Can you rewrite the material below, replacing every "Screen dimensions" with "Display size" and leaving everything else unchanged?

--- START ENTRIES SUPPLIED ---

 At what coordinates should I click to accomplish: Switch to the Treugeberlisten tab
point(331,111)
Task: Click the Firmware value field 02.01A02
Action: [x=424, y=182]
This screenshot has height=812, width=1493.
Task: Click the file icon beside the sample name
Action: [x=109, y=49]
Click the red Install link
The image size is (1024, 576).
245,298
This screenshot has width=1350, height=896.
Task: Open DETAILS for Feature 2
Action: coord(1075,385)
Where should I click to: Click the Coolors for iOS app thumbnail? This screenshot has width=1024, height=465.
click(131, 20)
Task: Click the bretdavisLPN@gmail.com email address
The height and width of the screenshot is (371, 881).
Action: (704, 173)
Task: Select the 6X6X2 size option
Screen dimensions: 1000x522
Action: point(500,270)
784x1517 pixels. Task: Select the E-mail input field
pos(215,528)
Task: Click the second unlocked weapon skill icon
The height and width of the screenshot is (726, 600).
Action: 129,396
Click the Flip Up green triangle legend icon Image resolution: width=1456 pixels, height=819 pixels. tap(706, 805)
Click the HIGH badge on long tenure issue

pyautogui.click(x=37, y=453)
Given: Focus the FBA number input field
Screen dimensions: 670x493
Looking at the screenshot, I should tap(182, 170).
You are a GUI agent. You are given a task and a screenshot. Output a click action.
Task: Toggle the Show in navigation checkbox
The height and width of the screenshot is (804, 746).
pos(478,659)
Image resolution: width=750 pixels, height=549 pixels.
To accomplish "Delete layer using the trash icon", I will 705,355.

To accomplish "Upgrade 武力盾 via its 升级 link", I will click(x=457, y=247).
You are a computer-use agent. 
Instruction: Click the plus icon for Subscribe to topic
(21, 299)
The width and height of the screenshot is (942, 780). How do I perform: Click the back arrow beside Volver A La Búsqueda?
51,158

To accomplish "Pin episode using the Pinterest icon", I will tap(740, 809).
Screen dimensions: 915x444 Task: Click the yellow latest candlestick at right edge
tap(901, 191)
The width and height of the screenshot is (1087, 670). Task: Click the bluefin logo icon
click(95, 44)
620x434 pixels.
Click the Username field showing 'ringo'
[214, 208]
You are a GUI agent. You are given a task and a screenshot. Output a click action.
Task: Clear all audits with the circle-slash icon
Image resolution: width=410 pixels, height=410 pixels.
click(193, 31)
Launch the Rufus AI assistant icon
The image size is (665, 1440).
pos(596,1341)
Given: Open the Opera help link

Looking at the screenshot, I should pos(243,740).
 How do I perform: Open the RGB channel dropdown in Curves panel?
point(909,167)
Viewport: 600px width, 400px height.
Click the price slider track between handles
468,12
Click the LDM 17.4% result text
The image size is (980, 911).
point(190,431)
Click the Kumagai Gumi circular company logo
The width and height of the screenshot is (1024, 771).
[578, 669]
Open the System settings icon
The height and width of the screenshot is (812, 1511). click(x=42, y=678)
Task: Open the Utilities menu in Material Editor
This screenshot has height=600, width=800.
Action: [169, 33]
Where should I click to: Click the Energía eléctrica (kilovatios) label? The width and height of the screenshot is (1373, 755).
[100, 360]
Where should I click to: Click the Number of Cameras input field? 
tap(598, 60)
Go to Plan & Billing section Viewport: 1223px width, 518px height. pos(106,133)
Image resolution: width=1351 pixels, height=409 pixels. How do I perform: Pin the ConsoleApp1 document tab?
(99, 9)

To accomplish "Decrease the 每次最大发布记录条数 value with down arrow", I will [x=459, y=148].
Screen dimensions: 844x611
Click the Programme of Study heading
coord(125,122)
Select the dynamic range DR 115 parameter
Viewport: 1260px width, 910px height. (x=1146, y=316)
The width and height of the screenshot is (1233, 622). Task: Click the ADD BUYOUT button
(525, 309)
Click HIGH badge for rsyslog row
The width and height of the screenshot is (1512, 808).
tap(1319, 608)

--- END ENTRIES SUPPLIED ---

WRITTEN RESPONSE ->
 At what coordinates should I click to accomplish: Switch to the Treugeberlisten tab
point(331,111)
Task: Click the Firmware value field 02.01A02
Action: [x=424, y=182]
This screenshot has height=812, width=1493.
Task: Click the file icon beside the sample name
Action: [x=109, y=49]
Click the red Install link
The image size is (1024, 576).
245,298
This screenshot has width=1350, height=896.
Task: Open DETAILS for Feature 2
Action: coord(1075,385)
Where should I click to: Click the Coolors for iOS app thumbnail? This screenshot has width=1024, height=465.
click(131, 20)
Task: Click the bretdavisLPN@gmail.com email address
The height and width of the screenshot is (371, 881).
Action: (704, 173)
Task: Select the 6X6X2 size option
Display size: 1000x522
Action: point(500,270)
784x1517 pixels. Task: Select the E-mail input field
pos(215,528)
Task: Click the second unlocked weapon skill icon
The height and width of the screenshot is (726, 600).
Action: 129,396
Click the Flip Up green triangle legend icon Image resolution: width=1456 pixels, height=819 pixels. tap(706, 805)
Click the HIGH badge on long tenure issue

pyautogui.click(x=37, y=453)
Given: Focus the FBA number input field
Display size: 670x493
Looking at the screenshot, I should tap(182, 170).
You are a GUI agent. You are given a task and a screenshot. Output a click action.
Task: Toggle the Show in navigation checkbox
The height and width of the screenshot is (804, 746).
pos(478,659)
Image resolution: width=750 pixels, height=549 pixels.
To accomplish "Delete layer using the trash icon", I will 705,355.

To accomplish "Upgrade 武力盾 via its 升级 link", I will click(x=457, y=247).
You are a computer-use agent. 
Instruction: Click the plus icon for Subscribe to topic
(21, 299)
The width and height of the screenshot is (942, 780). How do I perform: Click the back arrow beside Volver A La Búsqueda?
51,158

To accomplish "Pin episode using the Pinterest icon", I will tap(740, 809).
Display size: 915x444 Task: Click the yellow latest candlestick at right edge
tap(901, 191)
The width and height of the screenshot is (1087, 670). Task: Click the bluefin logo icon
click(95, 44)
620x434 pixels.
Click the Username field showing 'ringo'
[214, 208]
You are a GUI agent. You are given a task and a screenshot. Output a click action.
Task: Clear all audits with the circle-slash icon
Image resolution: width=410 pixels, height=410 pixels.
click(193, 31)
Launch the Rufus AI assistant icon
The image size is (665, 1440).
pos(596,1341)
Given: Open the Opera help link

Looking at the screenshot, I should pos(243,740).
 How do I perform: Open the RGB channel dropdown in Curves panel?
point(909,167)
Viewport: 600px width, 400px height.
Click the price slider track between handles
468,12
Click the LDM 17.4% result text
The image size is (980, 911).
point(190,431)
Click the Kumagai Gumi circular company logo
The width and height of the screenshot is (1024, 771).
[578, 669]
Open the System settings icon
The height and width of the screenshot is (812, 1511). click(x=42, y=678)
Task: Open the Utilities menu in Material Editor
This screenshot has height=600, width=800.
Action: [169, 33]
Where should I click to: Click the Energía eléctrica (kilovatios) label? The width and height of the screenshot is (1373, 755).
[100, 360]
Where should I click to: Click the Number of Cameras input field? 
tap(598, 60)
Go to Plan & Billing section Viewport: 1223px width, 518px height. pos(106,133)
Image resolution: width=1351 pixels, height=409 pixels. How do I perform: Pin the ConsoleApp1 document tab?
(99, 9)

To accomplish "Decrease the 每次最大发布记录条数 value with down arrow", I will [x=459, y=148].
Display size: 844x611
Click the Programme of Study heading
coord(125,122)
Select the dynamic range DR 115 parameter
Viewport: 1260px width, 910px height. (x=1146, y=316)
The width and height of the screenshot is (1233, 622). Task: Click the ADD BUYOUT button
(525, 309)
Click HIGH badge for rsyslog row
The width and height of the screenshot is (1512, 808).
tap(1319, 608)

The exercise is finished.